#### REQUIREMENT:
Rewrite everything from the line containing "This screenshot has" down to the line containing "(x=163, y=1006)", requests included, shifting each coordinate in the answers up by 10. Leave the pictures out.

#### LISTED ENTRIES:
# # # #

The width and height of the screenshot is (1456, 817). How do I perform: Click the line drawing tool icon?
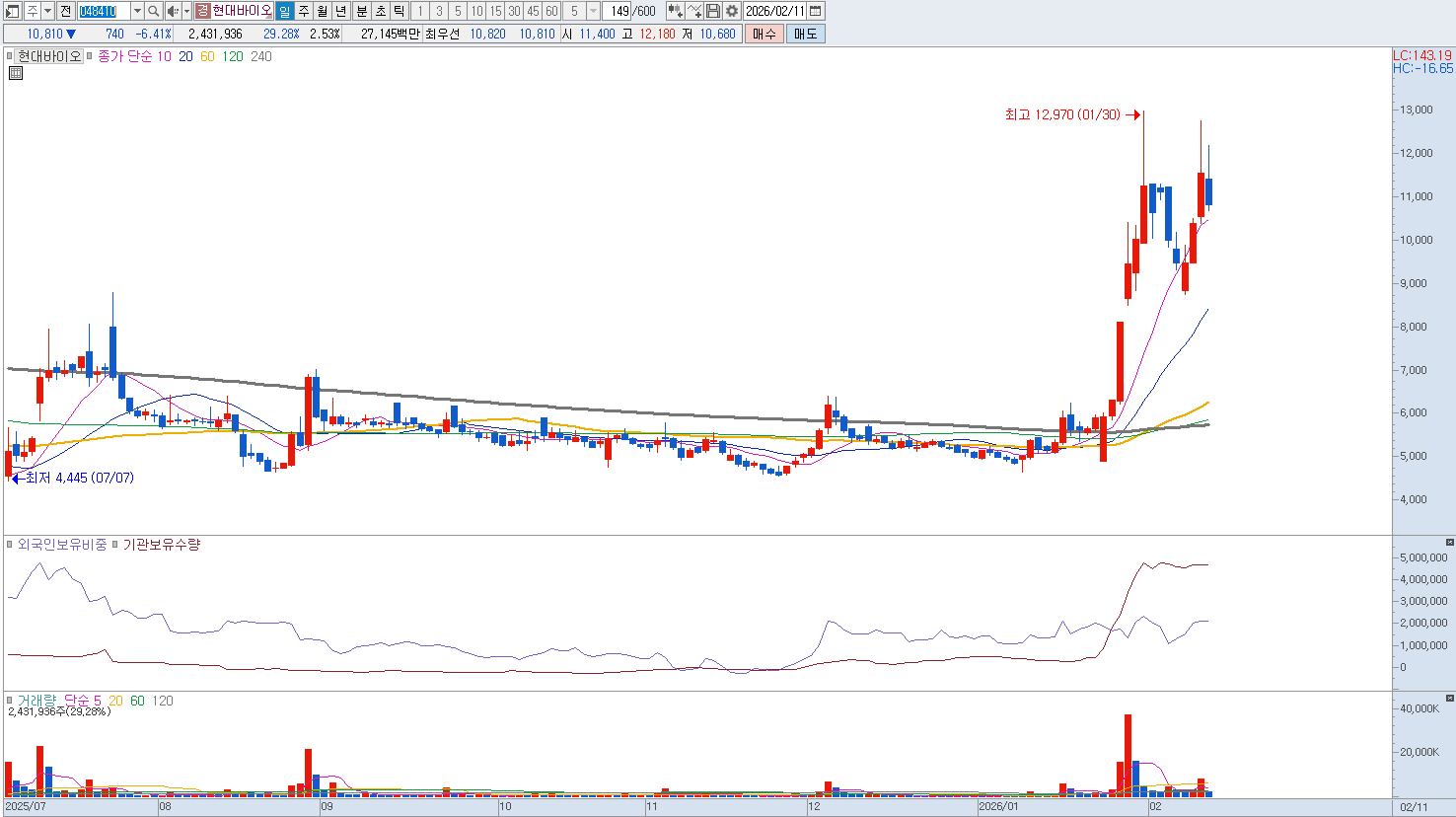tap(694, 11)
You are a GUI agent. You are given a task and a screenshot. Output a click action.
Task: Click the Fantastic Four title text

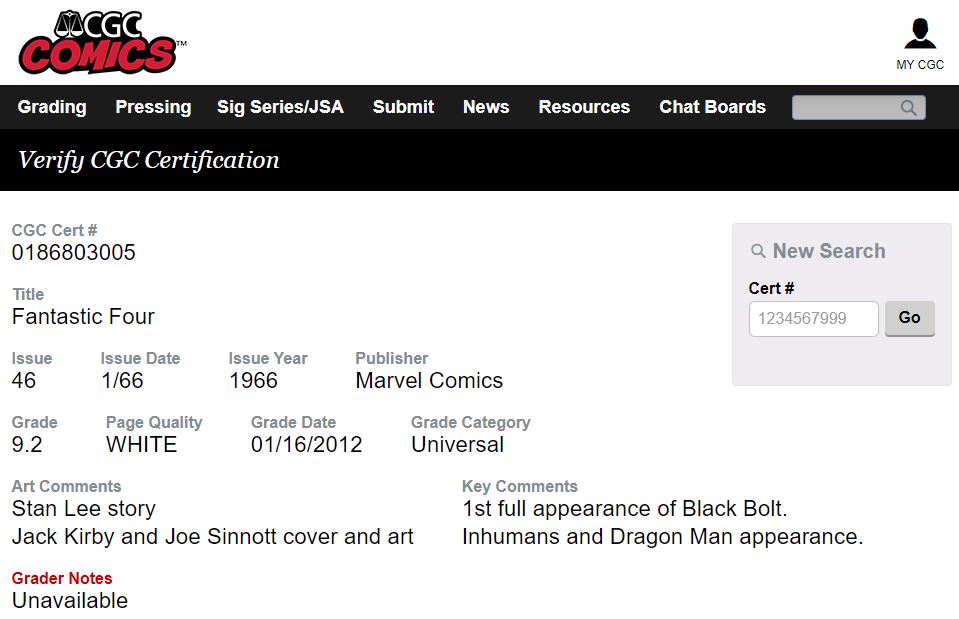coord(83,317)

# # # #

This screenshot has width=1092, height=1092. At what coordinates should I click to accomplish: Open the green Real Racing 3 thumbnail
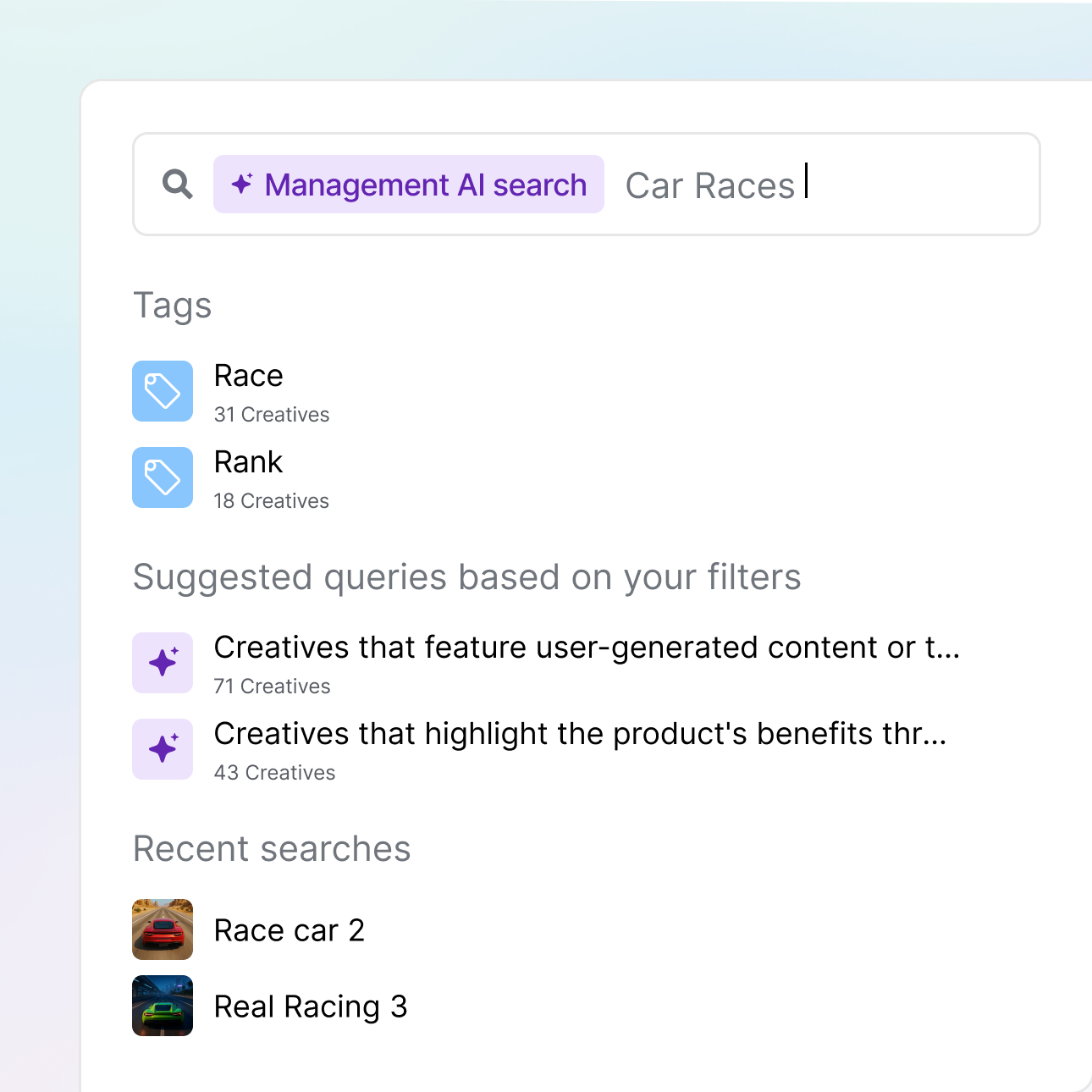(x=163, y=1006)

# # # #

#### COMPLETED EXERCISE:
This screenshot has width=1092, height=1092. At what coordinates should I click to accomplish: Open the green Real Racing 3 thumbnail
(x=173, y=1016)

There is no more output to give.